[A block of data]
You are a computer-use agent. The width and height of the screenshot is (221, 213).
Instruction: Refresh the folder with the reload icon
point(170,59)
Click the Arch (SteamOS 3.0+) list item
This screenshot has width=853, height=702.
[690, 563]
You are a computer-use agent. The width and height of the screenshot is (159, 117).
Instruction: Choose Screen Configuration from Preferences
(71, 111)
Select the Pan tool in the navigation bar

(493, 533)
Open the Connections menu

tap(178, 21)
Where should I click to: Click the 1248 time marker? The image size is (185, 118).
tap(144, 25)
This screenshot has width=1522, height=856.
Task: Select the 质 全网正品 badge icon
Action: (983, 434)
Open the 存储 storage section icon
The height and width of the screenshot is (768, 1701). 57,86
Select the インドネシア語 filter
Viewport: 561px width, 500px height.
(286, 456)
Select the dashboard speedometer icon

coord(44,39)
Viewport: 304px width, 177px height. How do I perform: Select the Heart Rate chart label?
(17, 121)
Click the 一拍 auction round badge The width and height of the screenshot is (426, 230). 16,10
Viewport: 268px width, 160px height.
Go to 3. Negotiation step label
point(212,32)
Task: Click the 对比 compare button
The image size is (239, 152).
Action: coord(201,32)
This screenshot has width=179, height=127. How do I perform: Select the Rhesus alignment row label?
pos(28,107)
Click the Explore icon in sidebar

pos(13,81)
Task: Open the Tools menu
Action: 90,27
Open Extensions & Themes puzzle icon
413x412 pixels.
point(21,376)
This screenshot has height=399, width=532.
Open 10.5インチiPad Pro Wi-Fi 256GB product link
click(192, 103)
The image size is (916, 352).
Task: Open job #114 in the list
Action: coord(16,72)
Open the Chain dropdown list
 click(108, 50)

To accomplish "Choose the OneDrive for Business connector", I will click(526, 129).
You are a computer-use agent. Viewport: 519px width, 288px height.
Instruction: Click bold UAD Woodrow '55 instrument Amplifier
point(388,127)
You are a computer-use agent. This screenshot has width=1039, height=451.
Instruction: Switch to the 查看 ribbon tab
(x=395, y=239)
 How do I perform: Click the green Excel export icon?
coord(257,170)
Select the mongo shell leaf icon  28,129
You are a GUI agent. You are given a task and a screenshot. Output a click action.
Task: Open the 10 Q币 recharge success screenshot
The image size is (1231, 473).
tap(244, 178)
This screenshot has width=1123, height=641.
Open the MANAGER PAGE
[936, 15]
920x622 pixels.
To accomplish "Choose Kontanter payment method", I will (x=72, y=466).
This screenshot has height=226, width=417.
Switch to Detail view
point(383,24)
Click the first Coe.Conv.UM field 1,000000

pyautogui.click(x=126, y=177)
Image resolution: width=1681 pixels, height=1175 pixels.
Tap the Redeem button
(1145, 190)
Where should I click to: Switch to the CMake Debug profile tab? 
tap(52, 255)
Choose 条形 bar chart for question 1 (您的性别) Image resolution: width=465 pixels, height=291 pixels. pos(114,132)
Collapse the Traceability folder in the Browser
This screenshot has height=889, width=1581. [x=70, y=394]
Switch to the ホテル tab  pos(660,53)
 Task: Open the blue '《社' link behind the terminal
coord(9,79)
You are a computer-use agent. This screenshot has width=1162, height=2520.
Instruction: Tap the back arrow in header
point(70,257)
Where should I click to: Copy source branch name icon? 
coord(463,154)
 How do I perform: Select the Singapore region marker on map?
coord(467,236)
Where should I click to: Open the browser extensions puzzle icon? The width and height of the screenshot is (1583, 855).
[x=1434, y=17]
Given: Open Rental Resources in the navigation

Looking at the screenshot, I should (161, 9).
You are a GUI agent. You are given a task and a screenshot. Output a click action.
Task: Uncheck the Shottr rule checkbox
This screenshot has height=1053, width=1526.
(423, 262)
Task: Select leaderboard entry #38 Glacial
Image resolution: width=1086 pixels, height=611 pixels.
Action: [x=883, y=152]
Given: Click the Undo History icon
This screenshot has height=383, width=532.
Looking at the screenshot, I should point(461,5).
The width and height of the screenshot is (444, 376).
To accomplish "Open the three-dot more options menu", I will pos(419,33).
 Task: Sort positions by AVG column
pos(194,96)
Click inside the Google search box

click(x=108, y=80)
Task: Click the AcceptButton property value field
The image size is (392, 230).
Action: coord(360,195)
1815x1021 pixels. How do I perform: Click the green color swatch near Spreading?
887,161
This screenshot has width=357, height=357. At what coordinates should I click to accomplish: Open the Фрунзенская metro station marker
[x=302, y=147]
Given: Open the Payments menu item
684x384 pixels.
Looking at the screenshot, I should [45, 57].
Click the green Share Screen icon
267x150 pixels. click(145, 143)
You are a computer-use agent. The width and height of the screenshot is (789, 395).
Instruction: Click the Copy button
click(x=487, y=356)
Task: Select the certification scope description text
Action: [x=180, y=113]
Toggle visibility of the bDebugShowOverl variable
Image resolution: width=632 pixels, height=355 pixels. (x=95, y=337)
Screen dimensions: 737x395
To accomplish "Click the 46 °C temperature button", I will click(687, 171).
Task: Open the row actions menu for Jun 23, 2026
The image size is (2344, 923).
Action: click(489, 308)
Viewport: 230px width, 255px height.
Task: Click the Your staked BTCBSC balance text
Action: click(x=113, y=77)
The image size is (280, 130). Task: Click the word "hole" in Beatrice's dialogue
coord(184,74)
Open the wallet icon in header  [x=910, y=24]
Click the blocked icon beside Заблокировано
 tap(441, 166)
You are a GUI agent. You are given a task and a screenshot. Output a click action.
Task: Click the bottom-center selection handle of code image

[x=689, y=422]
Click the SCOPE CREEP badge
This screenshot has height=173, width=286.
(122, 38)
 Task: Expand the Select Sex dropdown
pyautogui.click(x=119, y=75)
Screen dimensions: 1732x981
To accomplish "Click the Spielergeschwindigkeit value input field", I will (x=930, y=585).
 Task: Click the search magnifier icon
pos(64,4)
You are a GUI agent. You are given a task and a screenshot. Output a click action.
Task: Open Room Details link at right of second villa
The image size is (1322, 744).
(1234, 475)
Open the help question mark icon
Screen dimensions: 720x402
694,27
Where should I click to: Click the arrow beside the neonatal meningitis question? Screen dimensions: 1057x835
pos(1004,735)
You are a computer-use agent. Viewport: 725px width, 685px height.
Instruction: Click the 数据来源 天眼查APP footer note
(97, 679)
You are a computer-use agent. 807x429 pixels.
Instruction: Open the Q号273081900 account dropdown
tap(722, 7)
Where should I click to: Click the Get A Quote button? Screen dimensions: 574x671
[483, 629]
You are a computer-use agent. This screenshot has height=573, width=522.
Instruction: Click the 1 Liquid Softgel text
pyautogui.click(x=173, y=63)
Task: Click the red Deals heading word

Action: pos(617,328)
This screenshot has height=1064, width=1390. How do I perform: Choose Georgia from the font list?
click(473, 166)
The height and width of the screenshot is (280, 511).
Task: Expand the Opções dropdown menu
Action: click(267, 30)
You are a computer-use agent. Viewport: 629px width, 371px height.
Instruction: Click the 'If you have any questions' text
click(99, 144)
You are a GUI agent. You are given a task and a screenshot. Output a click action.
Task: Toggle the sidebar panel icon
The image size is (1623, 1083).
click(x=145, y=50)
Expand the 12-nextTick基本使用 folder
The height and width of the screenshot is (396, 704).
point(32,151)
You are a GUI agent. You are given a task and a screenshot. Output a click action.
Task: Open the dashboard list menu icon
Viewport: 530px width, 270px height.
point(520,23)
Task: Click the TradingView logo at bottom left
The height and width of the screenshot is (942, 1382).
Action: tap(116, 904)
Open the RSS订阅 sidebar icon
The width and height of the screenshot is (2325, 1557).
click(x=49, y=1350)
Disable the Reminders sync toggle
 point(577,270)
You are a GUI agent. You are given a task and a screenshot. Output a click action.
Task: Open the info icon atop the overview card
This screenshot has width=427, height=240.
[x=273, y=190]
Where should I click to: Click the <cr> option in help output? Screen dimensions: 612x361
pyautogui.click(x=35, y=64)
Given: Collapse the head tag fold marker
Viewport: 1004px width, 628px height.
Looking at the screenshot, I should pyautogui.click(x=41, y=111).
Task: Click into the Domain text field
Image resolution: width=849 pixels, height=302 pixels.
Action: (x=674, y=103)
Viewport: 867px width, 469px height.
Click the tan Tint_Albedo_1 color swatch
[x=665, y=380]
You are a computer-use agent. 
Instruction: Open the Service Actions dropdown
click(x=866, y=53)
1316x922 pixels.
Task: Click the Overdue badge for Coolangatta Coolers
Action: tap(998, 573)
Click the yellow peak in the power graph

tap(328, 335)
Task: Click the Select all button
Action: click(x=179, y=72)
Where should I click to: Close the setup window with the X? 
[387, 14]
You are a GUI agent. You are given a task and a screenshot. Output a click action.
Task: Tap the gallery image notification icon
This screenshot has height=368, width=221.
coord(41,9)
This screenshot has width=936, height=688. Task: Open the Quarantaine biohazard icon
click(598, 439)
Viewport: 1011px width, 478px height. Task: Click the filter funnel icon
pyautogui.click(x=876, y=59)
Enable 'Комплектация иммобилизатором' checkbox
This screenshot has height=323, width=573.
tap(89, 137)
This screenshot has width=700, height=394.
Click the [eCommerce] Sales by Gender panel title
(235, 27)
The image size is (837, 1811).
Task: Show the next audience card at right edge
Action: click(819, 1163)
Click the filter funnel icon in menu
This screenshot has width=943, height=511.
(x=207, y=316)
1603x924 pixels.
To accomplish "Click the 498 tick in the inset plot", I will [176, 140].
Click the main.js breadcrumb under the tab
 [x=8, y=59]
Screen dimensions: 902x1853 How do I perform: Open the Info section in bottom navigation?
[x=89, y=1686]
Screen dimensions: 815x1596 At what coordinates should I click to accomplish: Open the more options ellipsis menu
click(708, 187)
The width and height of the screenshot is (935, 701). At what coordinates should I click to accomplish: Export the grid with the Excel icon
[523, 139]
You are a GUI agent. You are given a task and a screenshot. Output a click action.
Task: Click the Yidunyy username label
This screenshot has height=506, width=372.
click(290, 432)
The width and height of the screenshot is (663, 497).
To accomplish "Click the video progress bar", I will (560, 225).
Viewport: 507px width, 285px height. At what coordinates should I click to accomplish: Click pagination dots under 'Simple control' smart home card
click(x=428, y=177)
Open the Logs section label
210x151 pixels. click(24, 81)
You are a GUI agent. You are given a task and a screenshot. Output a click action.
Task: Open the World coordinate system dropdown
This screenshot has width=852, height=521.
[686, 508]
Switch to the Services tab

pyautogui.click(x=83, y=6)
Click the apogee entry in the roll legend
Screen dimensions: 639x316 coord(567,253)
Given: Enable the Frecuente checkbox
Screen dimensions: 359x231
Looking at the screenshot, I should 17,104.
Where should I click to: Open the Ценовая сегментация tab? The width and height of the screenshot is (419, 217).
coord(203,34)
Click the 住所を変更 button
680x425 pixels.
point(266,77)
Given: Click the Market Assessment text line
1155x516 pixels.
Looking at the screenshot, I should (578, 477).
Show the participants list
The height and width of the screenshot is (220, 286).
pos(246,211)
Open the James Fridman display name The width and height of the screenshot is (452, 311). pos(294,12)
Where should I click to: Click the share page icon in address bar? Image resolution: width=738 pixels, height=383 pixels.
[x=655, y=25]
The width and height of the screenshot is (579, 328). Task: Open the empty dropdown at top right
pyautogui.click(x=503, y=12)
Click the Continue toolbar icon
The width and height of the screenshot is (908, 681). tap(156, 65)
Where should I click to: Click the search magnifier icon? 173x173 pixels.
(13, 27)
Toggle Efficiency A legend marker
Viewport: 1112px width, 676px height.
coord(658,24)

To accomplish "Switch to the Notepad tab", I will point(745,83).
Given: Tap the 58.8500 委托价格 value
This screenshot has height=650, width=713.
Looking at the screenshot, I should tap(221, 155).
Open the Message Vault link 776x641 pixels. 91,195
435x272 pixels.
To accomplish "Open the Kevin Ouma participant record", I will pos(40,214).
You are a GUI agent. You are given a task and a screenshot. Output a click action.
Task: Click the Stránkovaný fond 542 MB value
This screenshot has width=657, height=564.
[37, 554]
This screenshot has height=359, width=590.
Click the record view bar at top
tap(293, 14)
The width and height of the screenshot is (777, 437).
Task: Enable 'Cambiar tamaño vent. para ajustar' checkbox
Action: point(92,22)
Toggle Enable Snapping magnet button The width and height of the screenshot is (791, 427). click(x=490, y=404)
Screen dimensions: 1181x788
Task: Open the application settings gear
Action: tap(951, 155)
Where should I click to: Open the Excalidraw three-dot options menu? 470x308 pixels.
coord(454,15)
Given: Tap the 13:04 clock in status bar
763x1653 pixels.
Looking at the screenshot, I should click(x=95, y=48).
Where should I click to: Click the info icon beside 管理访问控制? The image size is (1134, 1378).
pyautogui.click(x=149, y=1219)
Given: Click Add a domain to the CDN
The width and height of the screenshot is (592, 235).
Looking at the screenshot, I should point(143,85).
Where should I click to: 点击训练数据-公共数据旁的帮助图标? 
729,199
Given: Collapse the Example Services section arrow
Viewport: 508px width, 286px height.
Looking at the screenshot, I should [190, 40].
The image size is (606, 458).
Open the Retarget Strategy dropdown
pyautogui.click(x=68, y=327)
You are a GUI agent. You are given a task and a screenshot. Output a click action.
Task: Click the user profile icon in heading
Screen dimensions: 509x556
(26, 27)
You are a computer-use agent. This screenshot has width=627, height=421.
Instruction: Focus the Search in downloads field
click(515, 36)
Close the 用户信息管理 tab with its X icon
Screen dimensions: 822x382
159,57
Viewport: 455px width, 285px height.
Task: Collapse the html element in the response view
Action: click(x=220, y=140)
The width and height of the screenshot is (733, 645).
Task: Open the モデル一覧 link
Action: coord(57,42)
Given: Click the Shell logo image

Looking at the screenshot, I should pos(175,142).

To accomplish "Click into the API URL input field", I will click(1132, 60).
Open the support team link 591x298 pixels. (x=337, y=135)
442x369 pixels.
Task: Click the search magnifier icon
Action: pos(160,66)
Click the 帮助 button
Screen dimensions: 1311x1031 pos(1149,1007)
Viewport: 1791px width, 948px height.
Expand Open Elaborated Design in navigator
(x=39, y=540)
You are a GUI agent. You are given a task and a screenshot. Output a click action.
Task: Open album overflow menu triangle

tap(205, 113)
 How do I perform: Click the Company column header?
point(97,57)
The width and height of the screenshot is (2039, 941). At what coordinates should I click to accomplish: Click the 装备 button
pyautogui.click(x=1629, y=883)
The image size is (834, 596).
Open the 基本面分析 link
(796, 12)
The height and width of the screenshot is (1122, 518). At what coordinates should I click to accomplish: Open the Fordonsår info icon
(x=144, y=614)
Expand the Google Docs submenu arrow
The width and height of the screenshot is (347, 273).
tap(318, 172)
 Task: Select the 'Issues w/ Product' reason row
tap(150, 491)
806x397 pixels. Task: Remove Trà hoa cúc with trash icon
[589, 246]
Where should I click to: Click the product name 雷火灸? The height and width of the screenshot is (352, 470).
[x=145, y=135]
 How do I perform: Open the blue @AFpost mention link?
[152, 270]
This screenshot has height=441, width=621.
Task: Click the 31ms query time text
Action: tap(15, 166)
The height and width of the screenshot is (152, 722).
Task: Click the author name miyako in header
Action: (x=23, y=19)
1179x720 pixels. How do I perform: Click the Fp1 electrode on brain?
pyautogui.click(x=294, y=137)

[Required task] Which lines of the entries above run from the one containing "Viewport: 268px width, 160px height." through the one containing "will click(526, 129)."? Retype them exactly, including both of those lines.

[Output of the task]
Viewport: 268px width, 160px height.
Go to 3. Negotiation step label
point(212,32)
Task: Click the 对比 compare button
The image size is (239, 152).
Action: coord(201,32)
This screenshot has width=179, height=127. How do I perform: Select the Rhesus alignment row label?
pos(28,107)
Click the Explore icon in sidebar

pos(13,81)
Task: Open the Tools menu
Action: 90,27
Open Extensions & Themes puzzle icon
413x412 pixels.
point(21,376)
This screenshot has height=399, width=532.
Open 10.5インチiPad Pro Wi-Fi 256GB product link
click(192, 103)
The image size is (916, 352).
Task: Open job #114 in the list
Action: coord(16,72)
Open the Chain dropdown list
 click(108, 50)

To accomplish "Choose the OneDrive for Business connector", I will click(526, 129).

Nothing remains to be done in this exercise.